2006年に長年離れていた故郷・北山村へUターン。
「あらためて自分が暮らす地域のよさに気づきました」。そう話すのは、村の貴重な宿泊施設でもある「東光荘(とうこうそう)」の女将・迫谷珠美さん。
彼女が手作りで提供する夕食、朝食が評判で、特に観光筏のシーズンともなるとこの宿指定でのお泊り客も多数。地元の山菜や日常的な家庭の味をテーマに郷土色たっぷりに提供される料理はいつしか旅館の名物として喜ばれるようになったと言います。

「とにかくできるだけ地元を意識した献立を考えてます。山に囲まれ何かと不自由な村でもあるのでその分いろんな知恵を駆使した郷土料理が豊富なんですよ」。
その一つが「めはり寿司」。
筏の文化が残る村では、日持ちし、筏師が気軽に食べられるようにとおむすびを高菜漬でくるんだ「めはり寿司」が定着しており、女将もその伝統を継承。さりげなく添えられためはり寿司に北山村の誇り、伝統がしっかりと感じることができるのです。

そんな女将も●児の母。
村での暮らしを訪ねると、随所に子育てについての素晴らしさを表現する言葉が飛び出してきます。
「とにかく学校教育が充実。小学校から英語の授業があり、月に1回は外国人の先生が来ては子供達とコミュニケーションをとってくれる。これってホントに恵まれていると思います。しかもマンツーマンに近いぐらいに少人数で受講できるし。人口が少ないってところがこんなところで幸いしてますね(笑)」
確かに北山村では少人数ゆえの恵まれた教育環境が整っており、これは周辺地域よりも評価の声を多数お聞きすることができます。

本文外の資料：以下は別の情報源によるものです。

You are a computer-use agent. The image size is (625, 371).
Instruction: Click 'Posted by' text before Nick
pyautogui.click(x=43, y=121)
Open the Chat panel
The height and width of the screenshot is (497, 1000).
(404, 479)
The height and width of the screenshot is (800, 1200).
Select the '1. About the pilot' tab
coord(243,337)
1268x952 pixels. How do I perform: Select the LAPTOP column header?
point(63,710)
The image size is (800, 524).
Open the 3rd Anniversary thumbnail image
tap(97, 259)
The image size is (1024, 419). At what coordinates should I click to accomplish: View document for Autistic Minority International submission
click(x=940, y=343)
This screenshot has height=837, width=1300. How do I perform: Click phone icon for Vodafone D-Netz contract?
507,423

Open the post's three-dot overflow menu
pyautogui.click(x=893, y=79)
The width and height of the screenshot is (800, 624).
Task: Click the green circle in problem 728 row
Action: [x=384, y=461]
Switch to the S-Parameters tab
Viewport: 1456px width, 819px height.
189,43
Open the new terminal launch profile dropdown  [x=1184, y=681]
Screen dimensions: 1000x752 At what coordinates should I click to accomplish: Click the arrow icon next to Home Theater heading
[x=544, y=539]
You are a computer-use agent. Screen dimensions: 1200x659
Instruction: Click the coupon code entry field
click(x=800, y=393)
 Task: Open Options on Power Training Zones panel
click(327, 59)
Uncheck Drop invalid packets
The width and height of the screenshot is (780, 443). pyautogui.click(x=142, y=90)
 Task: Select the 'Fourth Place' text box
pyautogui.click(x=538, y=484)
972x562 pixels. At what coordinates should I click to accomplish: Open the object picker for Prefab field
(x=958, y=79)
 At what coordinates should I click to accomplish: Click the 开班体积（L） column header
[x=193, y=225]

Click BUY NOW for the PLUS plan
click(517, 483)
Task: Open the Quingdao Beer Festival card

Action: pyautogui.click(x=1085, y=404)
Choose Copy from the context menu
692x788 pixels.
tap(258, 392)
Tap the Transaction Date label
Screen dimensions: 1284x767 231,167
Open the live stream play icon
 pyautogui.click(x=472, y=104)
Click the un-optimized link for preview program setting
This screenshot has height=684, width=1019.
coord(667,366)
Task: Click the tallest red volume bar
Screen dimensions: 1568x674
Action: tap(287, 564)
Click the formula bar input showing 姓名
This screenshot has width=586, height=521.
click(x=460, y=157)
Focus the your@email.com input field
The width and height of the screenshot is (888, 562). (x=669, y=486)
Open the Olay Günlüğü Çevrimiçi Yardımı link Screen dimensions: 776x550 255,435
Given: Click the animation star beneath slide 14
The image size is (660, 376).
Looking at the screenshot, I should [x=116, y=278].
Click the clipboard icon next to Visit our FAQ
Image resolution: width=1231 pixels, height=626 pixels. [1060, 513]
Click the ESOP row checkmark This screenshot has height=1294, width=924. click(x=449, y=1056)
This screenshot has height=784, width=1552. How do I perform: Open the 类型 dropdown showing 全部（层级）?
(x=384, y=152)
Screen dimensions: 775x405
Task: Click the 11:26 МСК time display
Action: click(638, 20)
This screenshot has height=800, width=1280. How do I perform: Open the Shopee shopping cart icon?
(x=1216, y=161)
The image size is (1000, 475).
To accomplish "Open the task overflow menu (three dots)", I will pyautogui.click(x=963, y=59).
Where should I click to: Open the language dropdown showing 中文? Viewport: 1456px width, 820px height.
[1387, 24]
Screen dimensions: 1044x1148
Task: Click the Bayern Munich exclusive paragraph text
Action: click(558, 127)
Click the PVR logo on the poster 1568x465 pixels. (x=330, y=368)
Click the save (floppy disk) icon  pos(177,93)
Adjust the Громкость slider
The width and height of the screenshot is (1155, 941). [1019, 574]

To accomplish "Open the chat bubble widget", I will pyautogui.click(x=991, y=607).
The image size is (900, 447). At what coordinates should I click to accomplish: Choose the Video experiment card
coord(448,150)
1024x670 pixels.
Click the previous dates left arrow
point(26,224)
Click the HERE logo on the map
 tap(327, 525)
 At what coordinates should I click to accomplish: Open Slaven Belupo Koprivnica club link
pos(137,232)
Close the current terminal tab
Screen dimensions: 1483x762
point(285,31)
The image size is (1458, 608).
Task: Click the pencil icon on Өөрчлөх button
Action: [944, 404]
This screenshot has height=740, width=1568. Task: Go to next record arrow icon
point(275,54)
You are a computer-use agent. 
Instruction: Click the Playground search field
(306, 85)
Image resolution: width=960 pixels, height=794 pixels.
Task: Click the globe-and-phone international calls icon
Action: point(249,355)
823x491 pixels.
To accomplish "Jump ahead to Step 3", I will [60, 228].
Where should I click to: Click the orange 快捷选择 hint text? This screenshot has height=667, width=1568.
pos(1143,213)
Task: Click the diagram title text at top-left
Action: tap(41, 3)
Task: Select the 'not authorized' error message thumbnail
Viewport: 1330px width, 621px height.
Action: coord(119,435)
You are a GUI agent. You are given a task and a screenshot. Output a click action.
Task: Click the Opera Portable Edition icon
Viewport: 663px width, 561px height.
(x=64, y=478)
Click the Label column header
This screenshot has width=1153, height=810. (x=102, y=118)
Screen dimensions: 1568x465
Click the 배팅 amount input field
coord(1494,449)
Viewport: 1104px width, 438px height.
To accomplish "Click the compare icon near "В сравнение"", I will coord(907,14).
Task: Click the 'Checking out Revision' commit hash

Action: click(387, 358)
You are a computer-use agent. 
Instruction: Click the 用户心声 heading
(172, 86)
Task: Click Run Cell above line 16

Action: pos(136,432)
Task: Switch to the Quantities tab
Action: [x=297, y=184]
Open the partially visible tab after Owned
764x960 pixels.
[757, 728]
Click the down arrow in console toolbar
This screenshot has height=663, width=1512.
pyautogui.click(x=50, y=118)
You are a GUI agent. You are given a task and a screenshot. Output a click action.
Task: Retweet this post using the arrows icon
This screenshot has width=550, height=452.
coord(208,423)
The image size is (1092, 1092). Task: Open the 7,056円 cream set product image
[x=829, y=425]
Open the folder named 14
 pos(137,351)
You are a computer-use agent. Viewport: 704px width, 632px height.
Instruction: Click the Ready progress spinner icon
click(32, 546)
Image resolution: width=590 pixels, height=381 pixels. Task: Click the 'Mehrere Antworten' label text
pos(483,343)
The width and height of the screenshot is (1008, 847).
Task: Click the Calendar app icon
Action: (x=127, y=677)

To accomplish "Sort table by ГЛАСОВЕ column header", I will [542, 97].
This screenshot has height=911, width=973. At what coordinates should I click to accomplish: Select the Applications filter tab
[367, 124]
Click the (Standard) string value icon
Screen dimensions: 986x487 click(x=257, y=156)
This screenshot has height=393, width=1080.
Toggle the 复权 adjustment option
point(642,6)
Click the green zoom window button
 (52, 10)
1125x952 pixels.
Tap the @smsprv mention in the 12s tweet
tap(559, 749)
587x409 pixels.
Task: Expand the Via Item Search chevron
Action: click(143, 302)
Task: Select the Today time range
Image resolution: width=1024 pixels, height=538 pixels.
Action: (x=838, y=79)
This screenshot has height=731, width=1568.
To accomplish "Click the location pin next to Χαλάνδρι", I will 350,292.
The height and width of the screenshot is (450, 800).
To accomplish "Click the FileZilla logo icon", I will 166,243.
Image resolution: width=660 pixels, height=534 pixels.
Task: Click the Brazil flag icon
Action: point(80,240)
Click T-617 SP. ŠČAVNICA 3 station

村を守る次世代の子供達が、こうした充実の教育を受け、「長男のぜんそくが村に帰ってきてからはピタッと治った」と女将が語るほどの豊かな自然環境ですくすく成長する。
北山村での生活は都会の子供達では考えられない大らかな心を育み、そして大人になっても地域の誇りを失わない。
それもこれも村の持つ優れた文化・伝統ゆえの結果なのかもしれませんね。